Question

Solve. You should show all work to find eigenvalues and eigenvectors. What sort of equilibrium do we have here and where does it occur? Does the type of equilibrium surprise you? x' =-y 6. x(0) = 0, y(0) = 2 y' = 10x – 2y

Answer 1

The above linear system of O.D.E.s can be expressed as
  $\dot{z} = \begin{bmatrix} 0 & -1\\ 10 & 2 \end{bmatrix} z$
where, $z = \begin{bmatrix} x\\y \end{bmatrix}$   


Let us call the associated matrix to be A.

Observe that Az = 0 implies that -y = 0 and 10 - 2y = 0. These two equations give (x,y) = (0,0)
Thus, the only critical point(or equillibrium point) of the system is (0,0).

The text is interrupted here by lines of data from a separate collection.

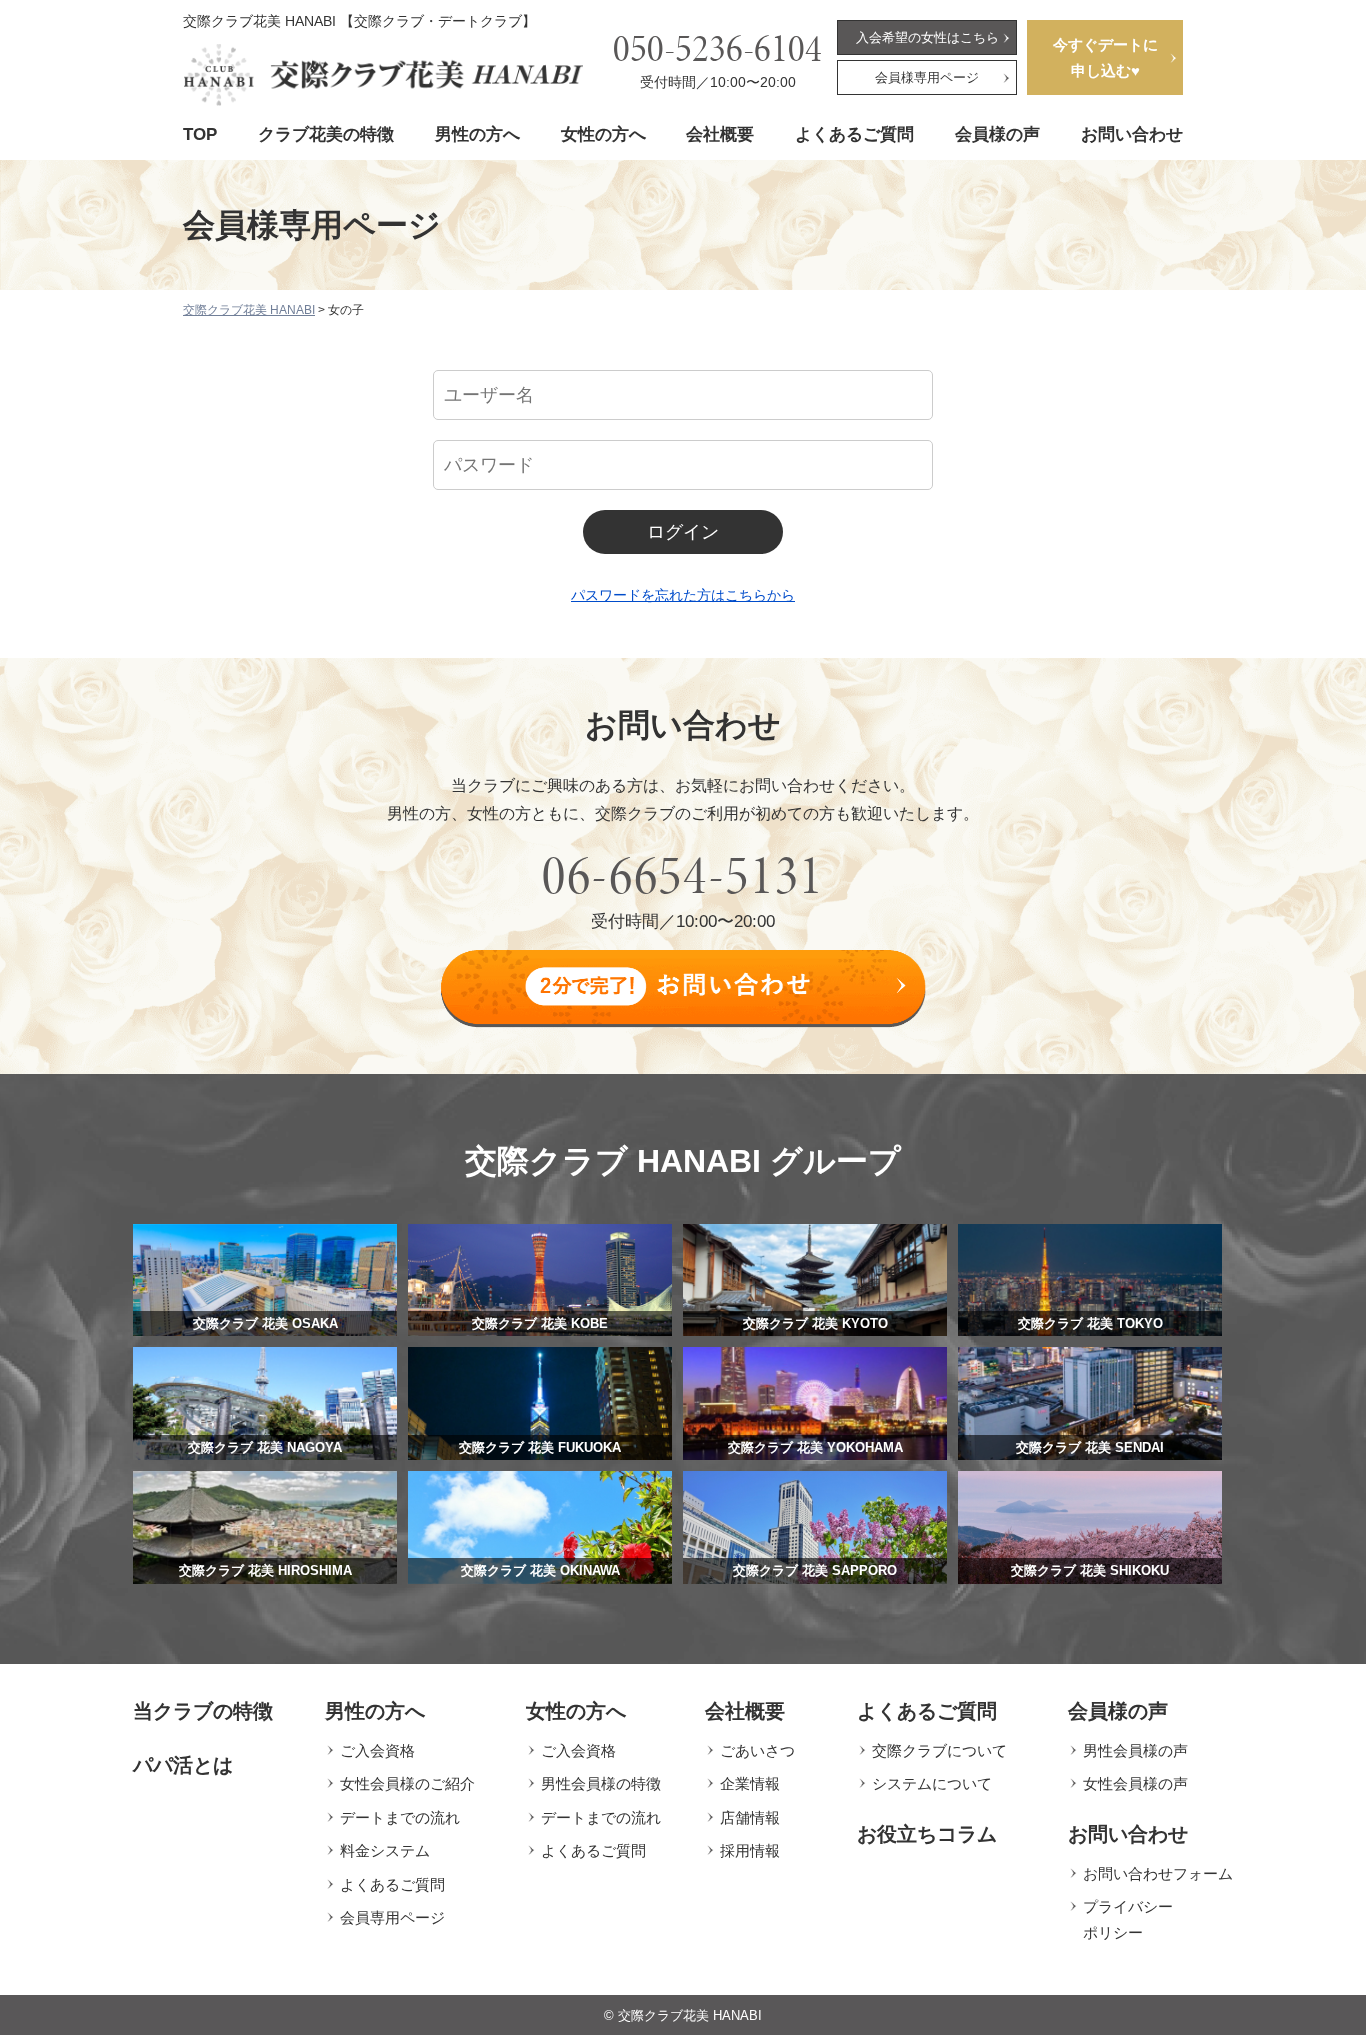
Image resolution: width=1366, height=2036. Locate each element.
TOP (200, 134)
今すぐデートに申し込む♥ (1105, 57)
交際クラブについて (939, 1750)
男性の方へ (477, 134)
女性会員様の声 (1135, 1783)
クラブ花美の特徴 (326, 134)
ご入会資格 (377, 1750)
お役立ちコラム (927, 1834)
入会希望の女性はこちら (927, 37)
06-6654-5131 (683, 875)
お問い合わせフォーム (1158, 1873)
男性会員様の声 (1135, 1750)
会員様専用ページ (927, 77)
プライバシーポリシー (1128, 1919)
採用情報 (750, 1850)
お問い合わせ (1132, 134)
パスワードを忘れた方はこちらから (683, 595)
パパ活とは (183, 1765)
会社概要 (720, 134)
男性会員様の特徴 (601, 1783)
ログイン (683, 532)
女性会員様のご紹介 (407, 1783)
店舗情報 (750, 1817)
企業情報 (750, 1783)
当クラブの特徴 (203, 1711)
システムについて (932, 1783)
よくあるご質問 (854, 134)
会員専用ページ (392, 1917)
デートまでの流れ (400, 1817)
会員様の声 (997, 134)
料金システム (385, 1850)
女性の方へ (603, 134)
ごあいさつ (757, 1750)
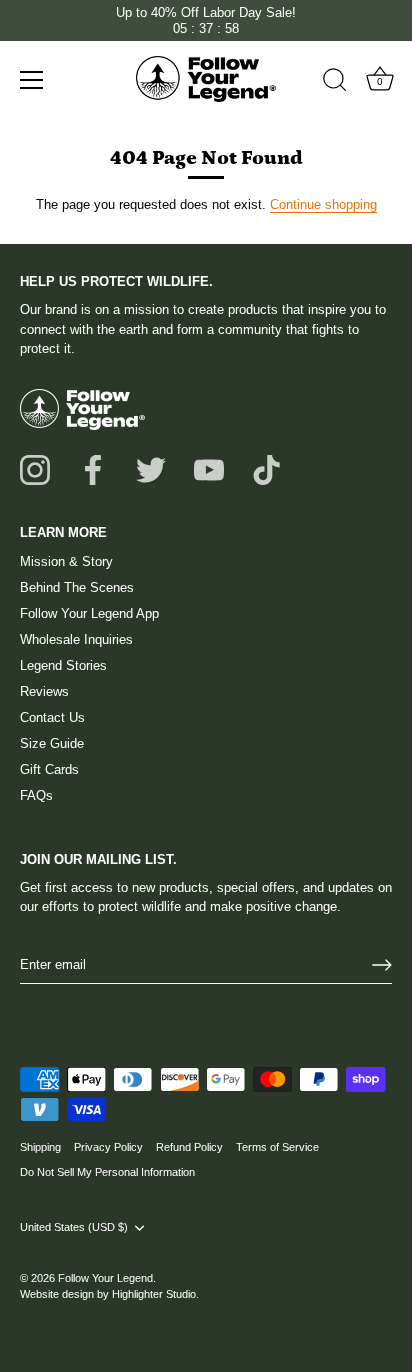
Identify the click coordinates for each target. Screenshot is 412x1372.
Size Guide (52, 743)
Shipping (40, 1147)
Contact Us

Now, the characteristic polynomial of A is det(xI - A) = x(x-2) + 10 = x² - 2x + 10.
Thus, the eigenvalues of A are the roots of this polynomial and hence, the eigen values of A are 1+3i and 1-3i.

Since both the eigenvalues of A have non-zero real part, hence the equillibrium point (0,0) is a HYPERBOLIC equillibruim point.
Further, since both the eigenvalues of A have positive real part, hence the hyperbolic equillibrium point (0,0) is a SOURCE.